On Saturday, March 28 at The Museum of Flight, crew members aboard the first Boeing 777 flight will present their recollections of the airliner's historic development program and subsequent evolution. This panel discussion includes Capt. John Cashman, 777 Project Pilot; Ken Higgins, Vice President of Flight Operations (ret.); and Jack Hessburg, 777 Chief Mechanic. Moderating the panel is Capt. Dennis O'Donoghue, Vice President of Boeing Test and Evaluation. The program is at 2 p.m. in the William M. Allen Theater, and is free with admission to the Museum.
The panelists will discuss the "Triple Seven's" development and its extraordinary 14 years in service. The program will be supported by still and video images that capture the excitement and challenge of bringing a new airplane design to market.

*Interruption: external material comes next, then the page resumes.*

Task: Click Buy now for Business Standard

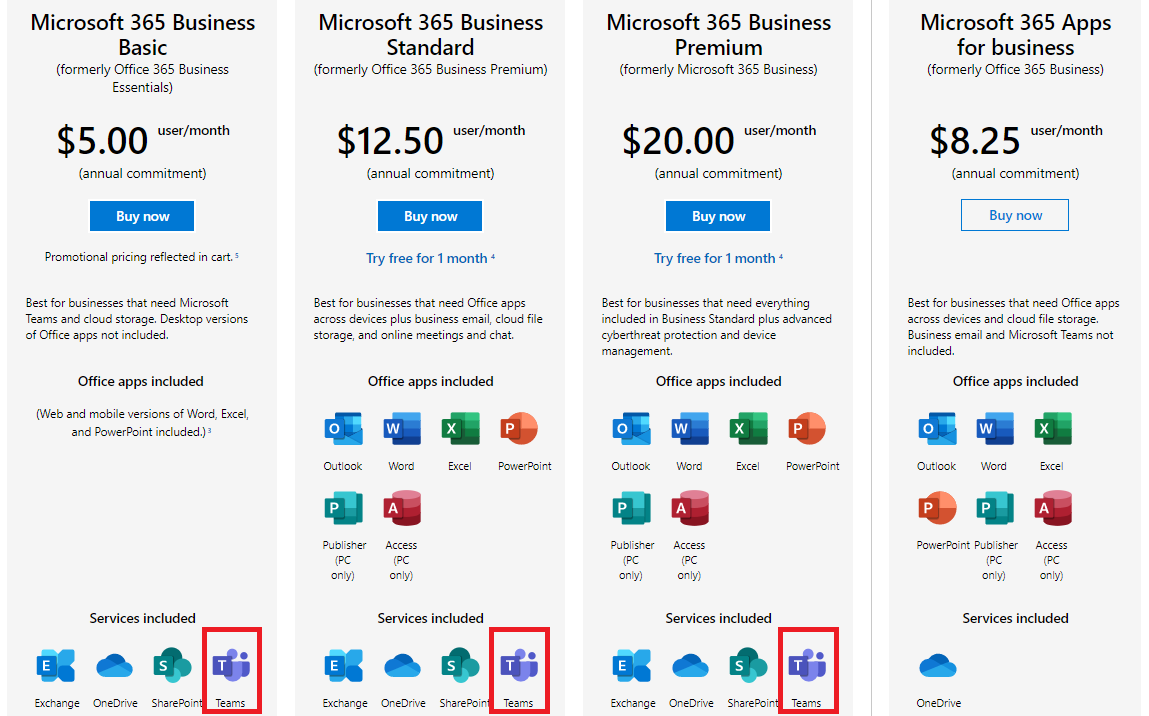Action: [x=430, y=216]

The Boeing 777 program was launched in October 1990 with an order from United Airlines. The plane is the first jetliner to be 100 percent digitally designed using three-dimensional computer graphics. The airplane was "pre-assembled" on the computer throughout the design process, eliminating the need for a costly, full-scale mock-up. The first 777 entered service on June 7, 1995. Since then 777s have made more than two million flights. There are currently six models of the airplane including the 777 Freighter. The Triple Seven is also the first airplane to have a rose named after it. The rose was developed by an Olympia, Wash. nursery, and is deep purple-red with a citrus-like fragrance.